**DATASET EXTRACT**
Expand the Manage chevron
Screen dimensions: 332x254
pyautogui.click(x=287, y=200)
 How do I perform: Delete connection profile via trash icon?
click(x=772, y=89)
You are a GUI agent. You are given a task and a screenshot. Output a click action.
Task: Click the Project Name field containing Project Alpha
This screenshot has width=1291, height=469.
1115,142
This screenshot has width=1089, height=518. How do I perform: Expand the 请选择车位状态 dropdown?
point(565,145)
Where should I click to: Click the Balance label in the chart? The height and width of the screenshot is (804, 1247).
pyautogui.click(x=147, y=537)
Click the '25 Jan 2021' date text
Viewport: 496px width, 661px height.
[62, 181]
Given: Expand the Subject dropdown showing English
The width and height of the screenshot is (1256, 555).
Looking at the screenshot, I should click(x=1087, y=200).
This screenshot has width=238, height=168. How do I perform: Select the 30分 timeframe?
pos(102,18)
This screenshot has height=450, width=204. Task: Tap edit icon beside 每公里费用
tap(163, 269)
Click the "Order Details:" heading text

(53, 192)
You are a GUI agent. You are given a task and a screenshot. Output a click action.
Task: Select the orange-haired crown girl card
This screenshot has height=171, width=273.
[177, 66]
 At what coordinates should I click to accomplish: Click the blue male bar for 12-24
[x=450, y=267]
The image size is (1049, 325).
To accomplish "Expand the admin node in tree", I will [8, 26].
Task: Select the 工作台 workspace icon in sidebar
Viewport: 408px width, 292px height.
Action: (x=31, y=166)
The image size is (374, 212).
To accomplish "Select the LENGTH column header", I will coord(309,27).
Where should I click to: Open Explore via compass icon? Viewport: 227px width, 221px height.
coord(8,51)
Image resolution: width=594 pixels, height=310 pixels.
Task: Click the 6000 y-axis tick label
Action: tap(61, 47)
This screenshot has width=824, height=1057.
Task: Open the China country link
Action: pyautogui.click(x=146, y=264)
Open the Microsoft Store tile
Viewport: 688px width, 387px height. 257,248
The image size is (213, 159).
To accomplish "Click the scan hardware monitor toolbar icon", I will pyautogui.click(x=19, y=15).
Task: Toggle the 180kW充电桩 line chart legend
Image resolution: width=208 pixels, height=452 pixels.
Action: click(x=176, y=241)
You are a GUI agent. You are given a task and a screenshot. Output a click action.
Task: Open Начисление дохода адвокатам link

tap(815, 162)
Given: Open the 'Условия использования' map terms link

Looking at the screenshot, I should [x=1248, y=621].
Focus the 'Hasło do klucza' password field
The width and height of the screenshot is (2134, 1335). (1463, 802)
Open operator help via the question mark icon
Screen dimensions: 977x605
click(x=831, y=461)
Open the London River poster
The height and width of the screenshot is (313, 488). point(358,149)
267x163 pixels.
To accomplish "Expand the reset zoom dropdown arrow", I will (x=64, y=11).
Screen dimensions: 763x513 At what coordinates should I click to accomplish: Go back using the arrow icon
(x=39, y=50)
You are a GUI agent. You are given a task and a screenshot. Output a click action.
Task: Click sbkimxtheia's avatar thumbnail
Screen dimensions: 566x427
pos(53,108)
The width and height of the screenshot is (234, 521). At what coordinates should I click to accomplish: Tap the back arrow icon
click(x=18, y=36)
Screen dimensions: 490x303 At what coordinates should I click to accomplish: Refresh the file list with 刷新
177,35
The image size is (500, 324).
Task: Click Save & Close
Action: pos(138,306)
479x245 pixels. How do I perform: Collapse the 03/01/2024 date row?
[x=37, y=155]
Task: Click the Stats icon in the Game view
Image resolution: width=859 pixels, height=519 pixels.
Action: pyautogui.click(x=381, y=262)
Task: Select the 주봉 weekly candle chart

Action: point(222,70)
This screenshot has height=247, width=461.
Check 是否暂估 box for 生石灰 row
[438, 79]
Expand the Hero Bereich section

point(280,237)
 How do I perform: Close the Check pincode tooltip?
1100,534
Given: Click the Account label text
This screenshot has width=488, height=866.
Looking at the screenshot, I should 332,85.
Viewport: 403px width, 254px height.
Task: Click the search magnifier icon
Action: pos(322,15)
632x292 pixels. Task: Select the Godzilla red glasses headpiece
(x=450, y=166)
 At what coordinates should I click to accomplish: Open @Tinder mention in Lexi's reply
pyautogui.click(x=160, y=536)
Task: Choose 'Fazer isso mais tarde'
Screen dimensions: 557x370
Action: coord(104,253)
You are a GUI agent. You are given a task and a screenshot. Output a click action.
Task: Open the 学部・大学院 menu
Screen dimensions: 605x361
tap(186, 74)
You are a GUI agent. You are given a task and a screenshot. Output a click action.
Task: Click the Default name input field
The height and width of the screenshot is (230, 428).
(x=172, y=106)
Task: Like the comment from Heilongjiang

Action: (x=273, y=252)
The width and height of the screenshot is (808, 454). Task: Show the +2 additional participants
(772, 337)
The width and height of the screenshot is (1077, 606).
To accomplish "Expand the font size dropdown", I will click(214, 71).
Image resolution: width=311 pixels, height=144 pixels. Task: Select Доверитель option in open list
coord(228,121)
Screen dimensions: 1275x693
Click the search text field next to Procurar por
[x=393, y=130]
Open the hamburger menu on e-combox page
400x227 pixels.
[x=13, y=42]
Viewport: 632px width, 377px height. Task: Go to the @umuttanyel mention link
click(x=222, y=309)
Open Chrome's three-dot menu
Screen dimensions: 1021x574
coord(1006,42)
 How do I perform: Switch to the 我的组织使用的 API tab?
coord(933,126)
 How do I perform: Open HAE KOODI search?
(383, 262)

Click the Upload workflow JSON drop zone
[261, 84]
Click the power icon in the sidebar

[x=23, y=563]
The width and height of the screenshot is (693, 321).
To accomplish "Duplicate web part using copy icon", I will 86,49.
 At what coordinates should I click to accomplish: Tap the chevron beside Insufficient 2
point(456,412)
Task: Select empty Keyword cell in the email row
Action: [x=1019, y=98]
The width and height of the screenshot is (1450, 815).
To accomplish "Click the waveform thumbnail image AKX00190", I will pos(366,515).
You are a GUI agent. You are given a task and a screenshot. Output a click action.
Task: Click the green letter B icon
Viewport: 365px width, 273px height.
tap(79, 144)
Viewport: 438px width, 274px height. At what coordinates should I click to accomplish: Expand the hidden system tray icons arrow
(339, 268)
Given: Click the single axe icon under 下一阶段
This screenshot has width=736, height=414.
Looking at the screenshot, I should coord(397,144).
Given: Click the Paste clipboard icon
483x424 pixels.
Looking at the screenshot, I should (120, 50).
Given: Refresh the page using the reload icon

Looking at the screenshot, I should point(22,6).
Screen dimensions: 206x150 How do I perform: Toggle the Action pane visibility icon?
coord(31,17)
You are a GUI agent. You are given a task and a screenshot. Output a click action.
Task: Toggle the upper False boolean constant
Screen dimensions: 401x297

**BRIEF**
The lines to return are those in the material above that hold "thumbnail".

**ANSWER**
Task: Click sbkimxtheia's avatar thumbnail
To accomplish "Click the waveform thumbnail image AKX00190", I will pos(366,515).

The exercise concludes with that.